With the TeamFlag, the project starts to move into the territory of behavioural psychology. The idea is that in an open-plan office a TeamFlag would be attached to each person’s workstation: if a person wants to indicate that he or she is available to talk something through or respond to a query, the flag is raised; if the person in question is in the middle of something that requires maximum concentration and could do without being drawn into a discussion about work matters or last night’s Ugly Betty, the flag is lowered. And the flag’s status is recorded on the database. Wilson believes that the TeamFlag concept worked up to a point but was ultimately not “robust”. “People wanted to know whether it was the ‘right’ thing to have the flag up or down – they wanted to be seen to be doing the right thing.” When concerns like this start to creep in, the feedback provided by such a device begins to lose its value.

By the time of the final version of the pilot run at the Innovation Centre, two more feedback prototypes had been developed: Vote With Your Feet and Weigh Your Opinion. Both these relied on users responding to a series of questions relating to their workplace, such as “Do you feel motivated?” In the first, users literally voted with their feet by electing to tread on one side of a floor mat marked with “yes” on one side and “no” on the other. In the second, a set of weighing scales invited you to place a small weight, representing your response to a series of questions posed on a noticeboard during the day. If you wanted, you could personalise your weight with your business card – or you could choose to remain anonymous. The results from the floor mats and the weighing scales are then fed through to the database.

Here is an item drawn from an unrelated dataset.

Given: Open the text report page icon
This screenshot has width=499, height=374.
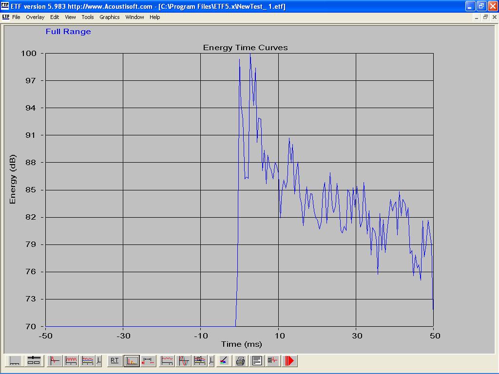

What is striking about all these feedback devices is their physicality: the project may be trying to reflect some of the democratising principles of the internet age but none of the devices are screen-based. This is deliberate. “It contextualises the feedback,” says Austin. “The user is not just sitting in front of his or her workstation tapping on a keyboard but is expressing an opinion while moving around the office.”

Those behind the BOP project are understandably keen to stress that they are not backing a Big Brother approach to workplace management, where the drones are spied on by an Orwellian network of pervasive computing sensors. Where potentially compromising opinions were expressed, they could be done so anonymously. Austin believes that as long as workers feel included in the information loop, they will be more likely to share their opinions in the first place.

Austin admits that the partners in the trial (she prefers not to use the term “guinea pigs”) – design research staff at the Innovation Centre and future-contemplating Arup apparatchiks – might have had more empathy with the project than your average call centre or insurance company employee, for whom the idea of all-pervasive computing keeping tabs on their feelings could well seem rather sinister. After all, most of their telephone conversations are already being recorded “for training purposes”.

According to Allan Parsons of AP Futures, another partner in the project, the Big Brother problem should not be underestimated. Perhaps before designers and managers take the idea of wireless sensors in the workplace much further, they need to decide what they will do with all the information that is collected, he says. “They need to ask themselves why they would need that data. What is the purpose of all this information-gathering?”

Of course, if they really wanted to know what everyone was thinking they could always wire that water cooler for sound.